# Goal of the exercise
Without changing a single word, write out every entry.
■ ■ ■ ■ ■ ■ ■
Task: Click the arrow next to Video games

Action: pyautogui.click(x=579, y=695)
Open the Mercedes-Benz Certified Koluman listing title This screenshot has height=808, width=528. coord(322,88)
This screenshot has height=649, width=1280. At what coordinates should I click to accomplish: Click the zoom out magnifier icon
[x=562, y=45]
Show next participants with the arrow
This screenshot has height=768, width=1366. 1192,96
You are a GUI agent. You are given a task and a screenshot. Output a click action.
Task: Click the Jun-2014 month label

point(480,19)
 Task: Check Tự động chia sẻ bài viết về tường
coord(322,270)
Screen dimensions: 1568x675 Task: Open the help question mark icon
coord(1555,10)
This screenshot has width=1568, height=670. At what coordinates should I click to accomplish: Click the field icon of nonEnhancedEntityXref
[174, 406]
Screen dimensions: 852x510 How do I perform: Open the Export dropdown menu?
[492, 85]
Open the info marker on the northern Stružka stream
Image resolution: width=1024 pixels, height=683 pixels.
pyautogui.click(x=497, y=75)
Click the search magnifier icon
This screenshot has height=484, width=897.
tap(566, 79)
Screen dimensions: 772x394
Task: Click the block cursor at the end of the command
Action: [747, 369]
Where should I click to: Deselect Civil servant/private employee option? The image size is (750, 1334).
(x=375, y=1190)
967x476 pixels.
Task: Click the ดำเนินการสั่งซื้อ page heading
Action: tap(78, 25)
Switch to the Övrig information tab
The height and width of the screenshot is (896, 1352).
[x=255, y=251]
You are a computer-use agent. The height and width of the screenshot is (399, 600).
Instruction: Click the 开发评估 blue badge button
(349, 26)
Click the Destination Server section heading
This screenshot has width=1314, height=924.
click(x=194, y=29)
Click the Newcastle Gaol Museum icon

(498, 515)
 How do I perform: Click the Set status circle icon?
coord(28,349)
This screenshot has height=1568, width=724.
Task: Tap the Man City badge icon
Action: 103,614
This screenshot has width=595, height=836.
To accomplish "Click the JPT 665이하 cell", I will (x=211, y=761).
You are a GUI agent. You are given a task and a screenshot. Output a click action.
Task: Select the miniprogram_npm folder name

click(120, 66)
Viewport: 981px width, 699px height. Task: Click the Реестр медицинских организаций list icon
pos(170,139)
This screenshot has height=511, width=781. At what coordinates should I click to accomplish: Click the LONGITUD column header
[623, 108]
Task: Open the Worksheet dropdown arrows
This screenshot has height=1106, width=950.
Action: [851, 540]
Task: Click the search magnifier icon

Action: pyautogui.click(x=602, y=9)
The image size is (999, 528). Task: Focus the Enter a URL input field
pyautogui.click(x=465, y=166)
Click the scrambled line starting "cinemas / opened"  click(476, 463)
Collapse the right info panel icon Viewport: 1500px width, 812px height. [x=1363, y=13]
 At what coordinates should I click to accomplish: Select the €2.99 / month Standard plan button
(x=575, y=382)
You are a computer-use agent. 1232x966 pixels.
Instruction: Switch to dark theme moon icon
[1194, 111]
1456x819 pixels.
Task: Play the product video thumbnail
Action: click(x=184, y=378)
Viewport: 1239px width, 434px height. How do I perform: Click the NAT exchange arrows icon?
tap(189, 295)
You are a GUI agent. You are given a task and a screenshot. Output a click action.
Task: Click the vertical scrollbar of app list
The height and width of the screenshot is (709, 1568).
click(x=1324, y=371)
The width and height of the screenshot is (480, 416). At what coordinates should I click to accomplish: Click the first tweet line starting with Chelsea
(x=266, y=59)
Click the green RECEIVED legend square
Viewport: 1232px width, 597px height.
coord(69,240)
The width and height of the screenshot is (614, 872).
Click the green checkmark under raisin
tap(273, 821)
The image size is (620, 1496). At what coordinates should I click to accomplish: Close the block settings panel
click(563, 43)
■ ■ ■ ■ ■ ■ ■
# Worked solution
Task: Click the arrow next to Video games

Action: pyautogui.click(x=579, y=695)
Open the Mercedes-Benz Certified Koluman listing title This screenshot has height=808, width=528. coord(322,88)
This screenshot has height=649, width=1280. At what coordinates should I click to accomplish: Click the zoom out magnifier icon
[x=562, y=45]
Show next participants with the arrow
This screenshot has height=768, width=1366. 1192,96
You are a GUI agent. You are given a task and a screenshot. Output a click action.
Task: Click the Jun-2014 month label

point(480,19)
 Task: Check Tự động chia sẻ bài viết về tường
coord(322,270)
Screen dimensions: 1568x675 Task: Open the help question mark icon
coord(1555,10)
This screenshot has width=1568, height=670. At what coordinates should I click to accomplish: Click the field icon of nonEnhancedEntityXref
[174, 406]
Screen dimensions: 852x510 How do I perform: Open the Export dropdown menu?
[492, 85]
Open the info marker on the northern Stružka stream
Image resolution: width=1024 pixels, height=683 pixels.
pyautogui.click(x=497, y=75)
Click the search magnifier icon
This screenshot has height=484, width=897.
tap(566, 79)
Screen dimensions: 772x394
Task: Click the block cursor at the end of the command
Action: [747, 369]
Where should I click to: Deselect Civil servant/private employee option? The image size is (750, 1334).
(x=375, y=1190)
967x476 pixels.
Task: Click the ดำเนินการสั่งซื้อ page heading
Action: tap(78, 25)
Switch to the Övrig information tab
The height and width of the screenshot is (896, 1352).
[x=255, y=251]
You are a computer-use agent. The height and width of the screenshot is (399, 600).
Instruction: Click the 开发评估 blue badge button
(349, 26)
Click the Destination Server section heading
This screenshot has width=1314, height=924.
click(x=194, y=29)
Click the Newcastle Gaol Museum icon

(498, 515)
 How do I perform: Click the Set status circle icon?
coord(28,349)
This screenshot has height=1568, width=724.
Task: Tap the Man City badge icon
Action: 103,614
This screenshot has width=595, height=836.
To accomplish "Click the JPT 665이하 cell", I will (x=211, y=761).
You are a GUI agent. You are given a task and a screenshot. Output a click action.
Task: Select the miniprogram_npm folder name

click(120, 66)
Viewport: 981px width, 699px height. Task: Click the Реестр медицинских организаций list icon
pos(170,139)
This screenshot has height=511, width=781. At what coordinates should I click to accomplish: Click the LONGITUD column header
[623, 108]
Task: Open the Worksheet dropdown arrows
This screenshot has height=1106, width=950.
Action: [851, 540]
Task: Click the search magnifier icon

Action: pyautogui.click(x=602, y=9)
The image size is (999, 528). Task: Focus the Enter a URL input field
pyautogui.click(x=465, y=166)
Click the scrambled line starting "cinemas / opened"  click(476, 463)
Collapse the right info panel icon Viewport: 1500px width, 812px height. [x=1363, y=13]
 At what coordinates should I click to accomplish: Select the €2.99 / month Standard plan button
(x=575, y=382)
You are a computer-use agent. 1232x966 pixels.
Instruction: Switch to dark theme moon icon
[1194, 111]
1456x819 pixels.
Task: Play the product video thumbnail
Action: click(x=184, y=378)
Viewport: 1239px width, 434px height. How do I perform: Click the NAT exchange arrows icon?
tap(189, 295)
You are a GUI agent. You are given a task and a screenshot. Output a click action.
Task: Click the vertical scrollbar of app list
The height and width of the screenshot is (709, 1568).
click(x=1324, y=371)
The width and height of the screenshot is (480, 416). At what coordinates should I click to accomplish: Click the first tweet line starting with Chelsea
(x=266, y=59)
Click the green RECEIVED legend square
Viewport: 1232px width, 597px height.
coord(69,240)
The width and height of the screenshot is (614, 872).
Click the green checkmark under raisin
tap(273, 821)
The image size is (620, 1496). At what coordinates should I click to accomplish: Close the block settings panel
click(563, 43)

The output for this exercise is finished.